Certains gouvernements, en particulier la France et plusieurs gouvernements africains, ont continué de soutenir le gouvernement rwandais pendant toute la durée du génocide. Ceci a limité l’impact de la condamnation prononcée par les autres gouvernements qui ont finalement pris position contre le massacre. Comme le montrent les documents officiels, certains officiels français ont redouté que le maintien du soutien français au Rwanda soit néfaste à la position de leur pays sur la scène internationale. Mais d’autres gouvernements qui pouvaient potentiellement influencer la France, comme les Etats Unis et le Royaume Uni ont échoué à exercer une pression suffisamment efficace sur la France pour que cette dernière procède à un changement de politique.
Leçon numéro dix : être prêt à intervenir avec une force armée.
Les organisateurs du génocide rwandais étaient relativement peu nombreux mais ils contrôlaient trois unités militaires d’élite. Soutenus par ces forces, ils ont été en mesure d’exercer d’abord un contrôle sur d’autres unités de l’armée et de la police nationale puis sur le système administratif.

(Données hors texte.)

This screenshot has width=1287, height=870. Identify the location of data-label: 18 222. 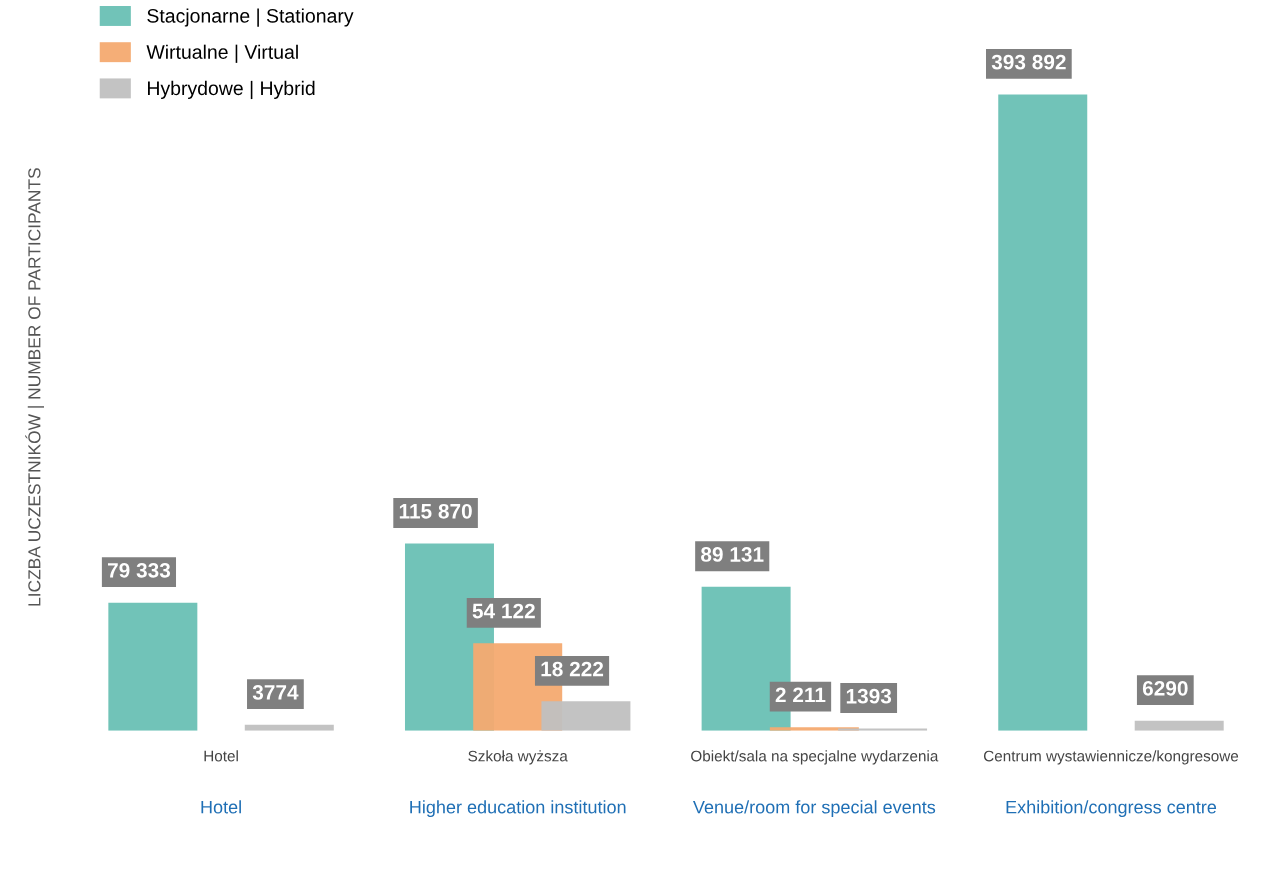
(572, 669).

Lorsque la crise a débuté, les soldats de maintien de la paix des Nations unies ne disposaient ni du mandat, ni des effectifs nécessaires à une action efficace. Si leur mandat avait été élargi pour permettre une action offensive et s’ils avaient reçu le soutien des troupes d’élite françaises, belges et italiennes envoyées pour évacuer leurs propres citoyens, leurs forces combinées auraient pu bloquer l’effort des organisateurs du génocide visant à étendre leur contrôle sur d’autres sections des forces armées et de l’administration. Une intervention plus tardive aurait requis une force plus importante et aurait contribué à sauver un nombre plus limité de vies humaines mais une intervention, à quelque moment que ce soit, aurait limité le nombre de civils tués.

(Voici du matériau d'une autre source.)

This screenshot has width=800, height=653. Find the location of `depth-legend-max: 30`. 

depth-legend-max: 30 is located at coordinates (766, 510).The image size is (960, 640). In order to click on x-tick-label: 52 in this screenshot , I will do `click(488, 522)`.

Les troupes françaises déployées dix semaines environ après le début du génocide ont sauvé au moins dix mille vies. Alors qu’elles devaient remplir des objectifs tant politiques qu’humanitaires – elles étaient censées soutenir l’armée rwandaise en difficulté ainsi que sauver des vies – elles ont fini par protéger des Tutsi menacés d’un massacre imminent.
Les génocides sont des phénomènes complexes, chacun ayant sa configuration particulière et sa dynamique propre. Ces dix leçons ne fourniront pas une réponse complète permettant de stopper le prochain génocide mais elles offrent un point de départ à ceux qui sont déterminés à agir pour la défense de notre humanité commune.